As I have already implied, it is common sense today that nuclear weapon and nuclear power plants are two different appearances of the same thing. They are inseparable as they share many factors in common. Not only Japanese but also foreign organizations have been accusing TEPCO of its secretive attitude and delay of information disclosure. Certainly TEPCO’s characteristics should be criticized, but we must not forget that technology of nuclear power industry originates in development of nuclear weapons. According to Stephanie Cooks’ In Mortal Hands: A Cautionary History of the Nuclear Age, as one can see in spy conspiracies of Manhattan Project, the essence of nuclear technology is military technology, hence secretism persists. Military elements have always existed internally in nuclear industry from the beginning, therefore the technology is destined to swing between closure and disclosure, even with the slogan of atoms for peace. In addition, the technology that overtly and covertly determined the Cold War power structure wages a psychological warfare in its central tactic, as the history of the Cold War has proven. And now what we are confronting is the global nuclear capitalism.

The postwar Japan that began with two nuclear attacks is experiencing a radical shift with the current nuclear disaster. It exists in between two faces of atomic energy. But it also experienced the rise of mass movements in its initial stage. If so, we must re-learn from the achievements of post-war movements against nuclear weapon and nuclear energy, not only of Japan but the world over. We must rewrite our post-war history from the view of our current disaster. There are limitless opportunities and resources for us to do this, and only through our efforts to learn from the past, we may see a different future gradually appearing.










広島、長崎の原子力爆弾の実体は長らく日本には秘密とされてきたが、米軍は広島にABCC(Atomic Bomb Casualty Commission)なる施設を作り、被爆した患者を観察していた。
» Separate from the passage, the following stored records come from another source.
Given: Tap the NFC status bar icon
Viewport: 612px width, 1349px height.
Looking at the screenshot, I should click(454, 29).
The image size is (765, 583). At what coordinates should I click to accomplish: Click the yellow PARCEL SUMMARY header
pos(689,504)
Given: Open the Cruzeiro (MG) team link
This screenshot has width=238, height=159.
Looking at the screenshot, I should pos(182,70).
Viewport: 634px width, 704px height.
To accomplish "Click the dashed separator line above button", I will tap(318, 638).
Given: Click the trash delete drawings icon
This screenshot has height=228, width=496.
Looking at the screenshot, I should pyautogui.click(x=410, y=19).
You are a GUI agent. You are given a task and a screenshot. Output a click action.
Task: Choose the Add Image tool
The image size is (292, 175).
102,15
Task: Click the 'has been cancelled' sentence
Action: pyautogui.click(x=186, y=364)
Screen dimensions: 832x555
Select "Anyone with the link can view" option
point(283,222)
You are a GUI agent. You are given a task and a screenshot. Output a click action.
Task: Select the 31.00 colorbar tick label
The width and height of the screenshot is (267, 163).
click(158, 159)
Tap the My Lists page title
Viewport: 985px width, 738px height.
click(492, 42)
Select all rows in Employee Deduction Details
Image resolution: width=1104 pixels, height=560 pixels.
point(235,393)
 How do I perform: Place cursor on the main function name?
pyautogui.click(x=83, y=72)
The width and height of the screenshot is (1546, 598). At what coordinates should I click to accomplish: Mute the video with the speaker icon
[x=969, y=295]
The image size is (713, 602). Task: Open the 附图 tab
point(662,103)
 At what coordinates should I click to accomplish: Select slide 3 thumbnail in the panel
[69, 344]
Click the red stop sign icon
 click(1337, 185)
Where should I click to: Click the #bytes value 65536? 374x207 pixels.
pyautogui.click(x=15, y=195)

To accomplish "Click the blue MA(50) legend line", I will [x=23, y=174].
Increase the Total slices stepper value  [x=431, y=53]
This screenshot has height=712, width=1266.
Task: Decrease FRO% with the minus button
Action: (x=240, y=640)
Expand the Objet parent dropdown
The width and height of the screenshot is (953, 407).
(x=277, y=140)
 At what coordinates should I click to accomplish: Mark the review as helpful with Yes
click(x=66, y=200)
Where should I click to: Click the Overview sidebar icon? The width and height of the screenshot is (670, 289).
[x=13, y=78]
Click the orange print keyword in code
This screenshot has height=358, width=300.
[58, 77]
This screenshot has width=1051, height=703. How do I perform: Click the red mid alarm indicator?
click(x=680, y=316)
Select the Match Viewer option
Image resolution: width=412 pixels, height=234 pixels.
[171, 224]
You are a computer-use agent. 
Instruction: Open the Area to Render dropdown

文字通りこの施設はあくまで観察であって、治療を目的としたものではない。彼らはこの施設で、おそらくは軍事目的でもって、核戦争後の人間を観察していたのである。このABCCはその後放射線影響研究所へと改組された。そして今回の原子力発電所事故でテレビなどでこの程度の放射能の量は全く安全であると繰り返し説いている学者の多くはこの研究所の関係者である。


今まで述べたように、もはや現在では常識であろうが、核兵器と原子力発電所は全く同じものの二つの現れに過ぎない。この二つは切っても切れない関係にあり、同じものなのである。今回の事故において、原子力発電所の運営主体である東京電力の秘密主義体制、情報開示の遅れはすでに日本国内のみならず、国際機関においても頻繁に指摘されている。もちろんこれは東京電力の体質によるところは大きいのであるが、しかし原子力発電所の技術は同時に核兵器の技術であることは決して忘れてはならない。S・クックス(Stephanie Cooks)の”In Mortal Hands:A Cautionary History of the Nuclear Age” の指摘によると、マンハッタン計画にまつわる数々のスパイ疑惑からわかるように、この技術の本質は、軍事技術であるが故の秘密主義なのである。それはその起原から内在しており、核の平和利用によって、秘密と拡散の間を揺れ動くことが宿命付けられている技術なのである。さらに暗にまたあからさまに冷戦構造を規定したこの技術は、必然的に心理戦争をその本質として展開することはその後の冷戦史が示すとおりなのである。そしてその先に見据えるべきは国際原子力資本であろう。